There was a nice slideshow on Salon yesterday, naming some of the most beautiful and distinctive bookstores in the world, which, the author said, would “make you rethink your Kindle.”
I don’t think the average Kindle owner thought about it in the first place. I get the impression that the e-book reader phenomenon is driven primarily by an unmitigated and all but universal fervor for technology. If it’s identified as new and innovative, it seems as though people will stand in line to get one, even if they never considered whether they wanted it or needed it.
But the higher tech option is not always the best option, and I wish I could push American society to the breaking point of realizing that fact once and for all. Sometimes the traditional alternative provides an appeal that is different from the appeal of modernity, but one that is still distinct and meaningful. The Salon piece suggests one such appeal that should be obvious, but that I think is often overlooked even by the defenders of analog: the beauty of actually buying something from a physical space.
I’m not at all a shopper, but when I do wish to acquire something, nothing pleases me more than holding it in my hands before it is really mine to possess. I love to flip through copious stacks of records and find the ones that most appeal to me, and I love to leaf through physically real books, to be able to pick things up at random and hold them side-by-side.
If there’s one thing that technology cannot satisfyingly replace, I would say that thing may be the thrill of discovery. I honestly can't understand why this doesn’t occur to other people. Convenience is not always an improvement. There is a point at which convenience steals away the features that made an activity what it was. And in the case of books, tactile sensation and dog-earing pages and marginalia all aside, part of the experience of literature – indeed, of virtually anything – is its physicality, the sense that there is a place where the literate gather, a shared visual representation of the enormity of what the intellectually curious are vainly striving to grasp.

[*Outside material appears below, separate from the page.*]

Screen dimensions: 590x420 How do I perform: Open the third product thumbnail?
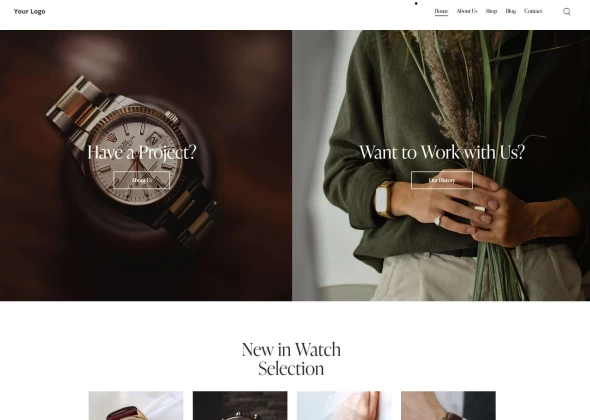tap(344, 406)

Sometimes, as the Salon slideshow points out to us, that physical space may be a repurposed cathedral or theater, a site standing as a lovely monument in some distant place, or hidden somewhere inside the daily experiences of our landscape. Sometimes, bookstores are really beautiful. And to my mind, losing bookstores, or record stores, or any of the other places that lend a sense of community, sacrifice, and engagement to our acts of acquisition is bad enough if those places are banal. It is worse when the experience that’s lost is not only meaningful and affective, but powerfully unique.